The lawsuit was filed by the city through attorney Joshua Cohen of Cohen Rosenthal & Kramer. It was the subject of a 2010 documentary titled "Cleveland vs. Wall Street."

"Cleveland's decision to address the issue of subprime-mortgage securitization through litigation arguably reflects an otherwise frustrated regulatory intent, as the city likely could not regulate such activity directly," Moore wrote.

"Ohio law appears to prevent Cleveland from regulating subprime mortgages in the traditional manner (i.e. by municipal ordinance), as it vests the state with sole authority to 'regulate the business of originating, granting, servicing, and collecting loans and other forms of credit in the state and the manner in which any such business is conducted.'"

Cleveland's first lawsuit was filed in January 2008 and made the public nuisance allegation. It said the defendants' actions contributed to decreased property values, a smaller tax base and an increase in criminal activity. The city sought to recover costs associated with foreclosed properties and decreased tax revenues.

Chase filed a challenge to the case a month later, claiming the action was preempted by the National Bank Act. The company requested an injunction against the lawsuit.

Cleveland filed a second lawsuit in August 2008, this one against JPMorgan Chase Bank. Its motion to amend its first lawsuit to add it as a defendant had been rejected.

Eventually, a district court granted the defendants' motion to dismiss the first lawsuit on the grounds that the suit was preempted by state law, was barred by the economic-loss doctrine and that the complaint failed to demonstrate that the defendants' actions unreasonably interfered with a public right or were the cause of the alleged harm.

In 2011, the U.S. Supreme Court voted not to hear the city's appeal of the decision.

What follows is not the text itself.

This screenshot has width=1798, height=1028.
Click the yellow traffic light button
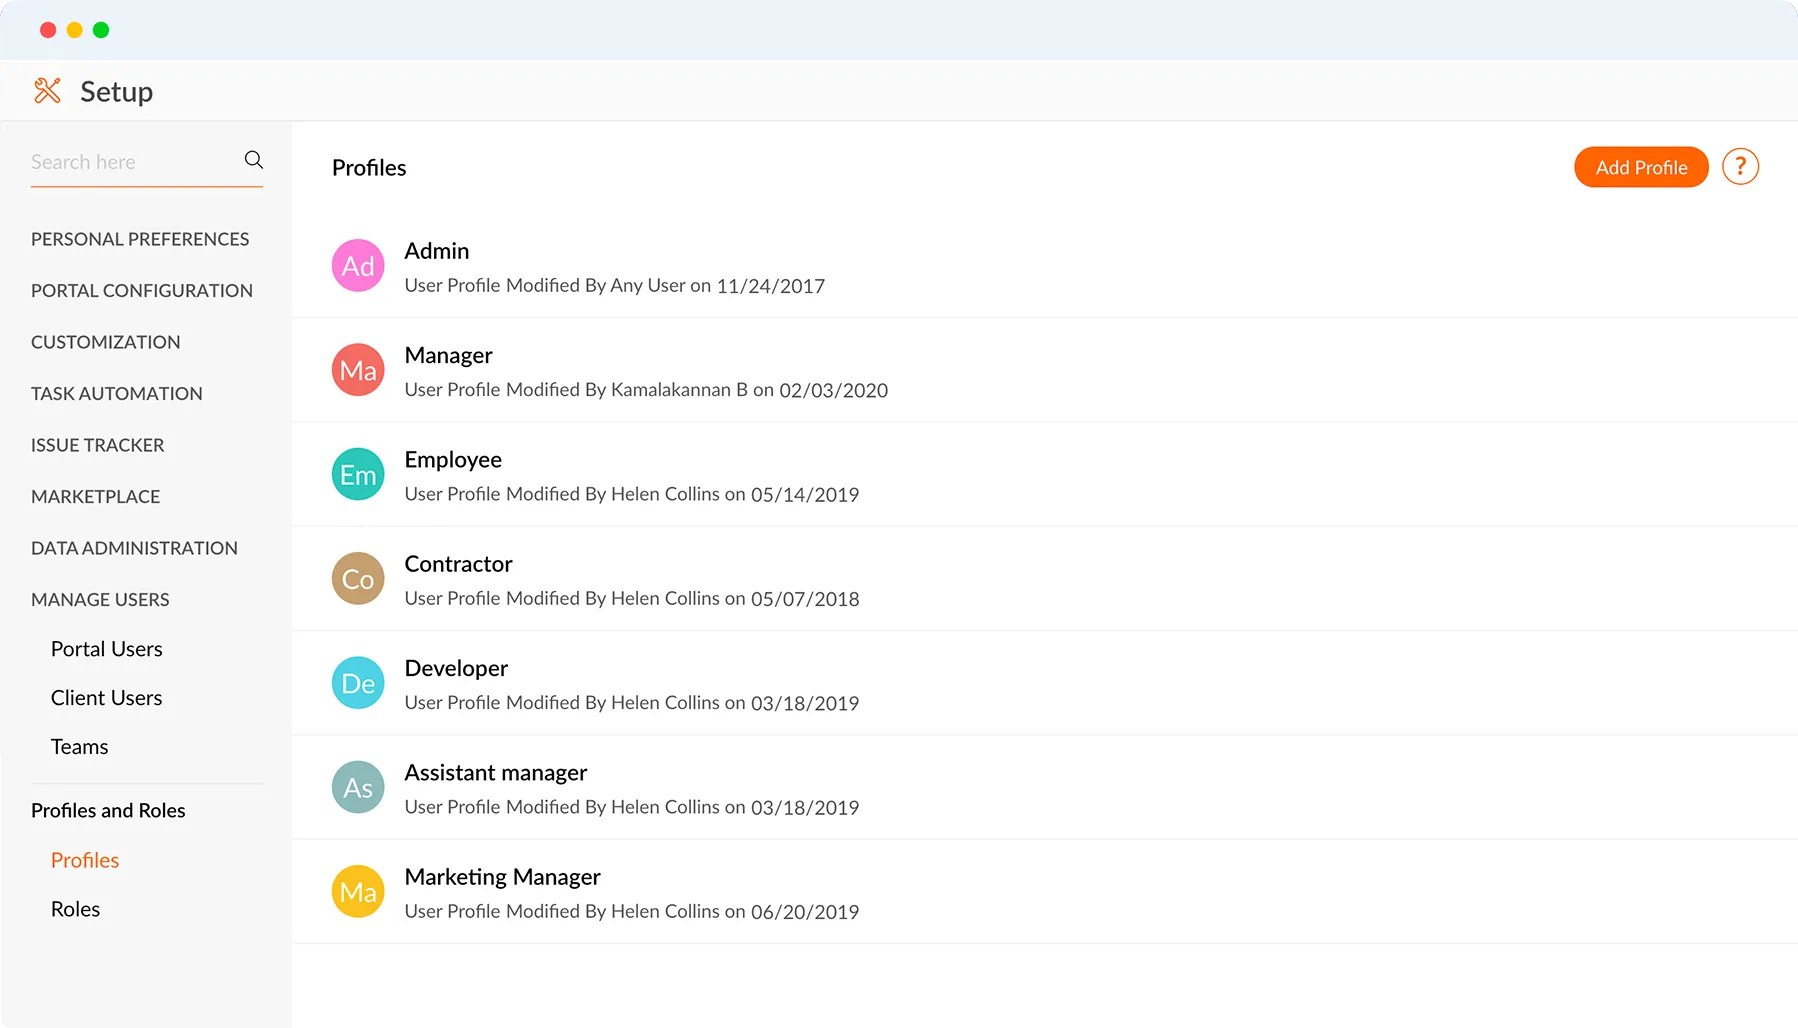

The second lawsuit continues in Cuyahoga County's appeals court. The city is appealing a ruling that dismissed Cleveland's public nuisance and Ohio Corrupt Activities Act claims.

In July, Cleveland withdrew its claims against JPMorgan Chase.

Though ultimately moot, the court ruled Chase's lawsuit against the city falls within the line of cases recognizing federal jurisdiction over preemption-based challenges to state laws brought against state officials, even though its suit challenges a lawsuit filed by the city instead of direct regulation.